SAILMAKER’S SOFT FAIRLEADS

Leech (leach) reef pennants (pendants) are usually led forward along the boom and cleated up near the mast, to enable reefing without getting the boom end over the deck or cockpit. To avoid the long bight of pendant from drooping dangerously, it is usual to glue, screw, or rivet fairleads to the side or bottom of the boom.

Any protruberance on the boom is likely to eventually find a bit of scalp, and the fastenings in the boom are all potential places for corrosion in aluminum, or rot in wood. There’s a better way.

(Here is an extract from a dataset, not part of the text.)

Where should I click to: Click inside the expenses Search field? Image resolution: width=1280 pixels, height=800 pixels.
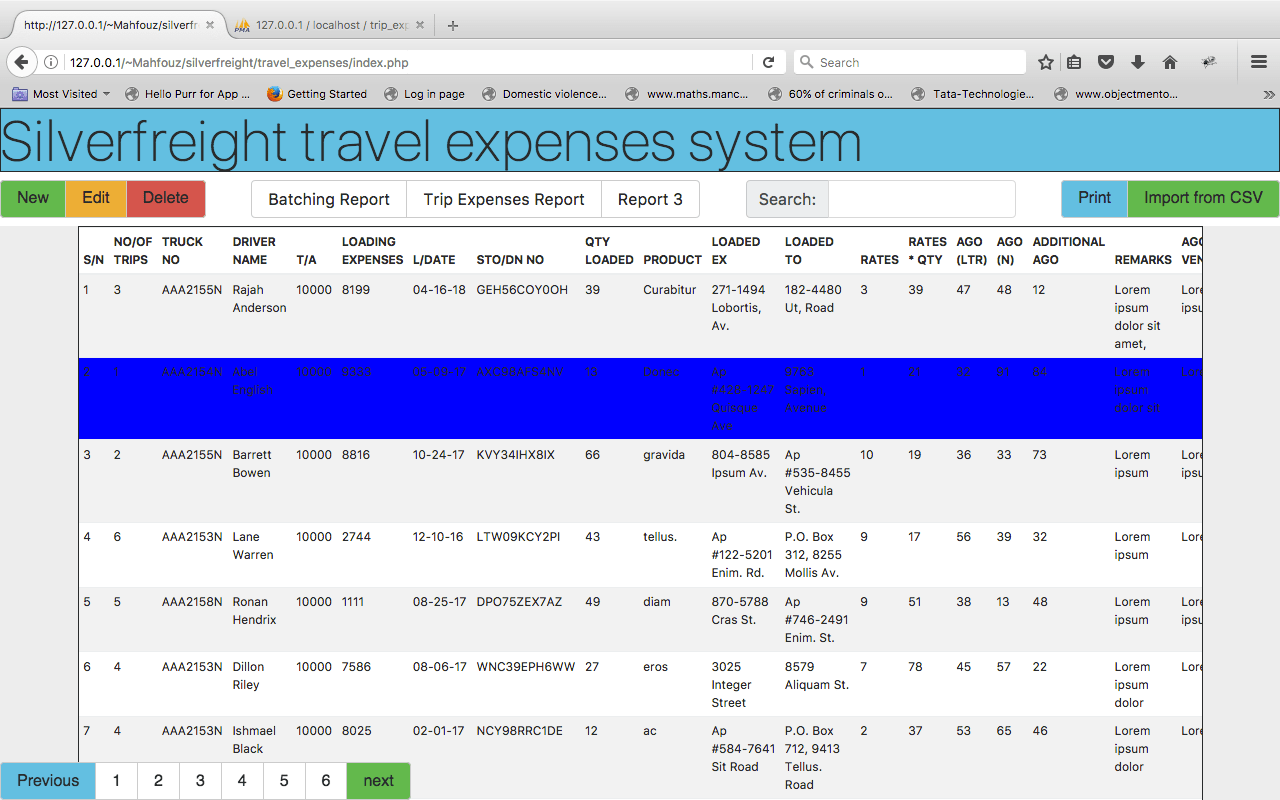tap(921, 199)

If the sailmaker and his client get together before the sail leaves the loft, here’s a simple way to avoid doing anything at all to the boom. Soft fairleads, made of folded sailcloth, can be sewn along the foot of the sail at suitable intervals to trap the reef lines. For two or more reefs, the pockets can be made generous -- or sewn on both port and starboard sides of the sail. The photo of a catboat boom shows only one pendant rove -- but there is plenty of room in the pockets for the deep reef pendant as well, if we want to reeve that too.

Soft fairleads are an easy retrofit, since only the edge of the sail needs to get under the arm of the sewing machine.

An interesting corollary idea was suggested by a reader of this article -- that perhaps lazy jack belays could be grommets in sailcloth flaps sewn to the foot of the sail. This might be useful, for keeping the boom free of fastenings, and for keeping the furled sail from getting pinched between the 'jacks and the boom. Such flaps would have to be sewn to the reinforced tabling on the foot. Not a good idea for a gaff sail, where the swinging of a heavy gaff in the 'jacks might exert too much lateral strain on the sewing.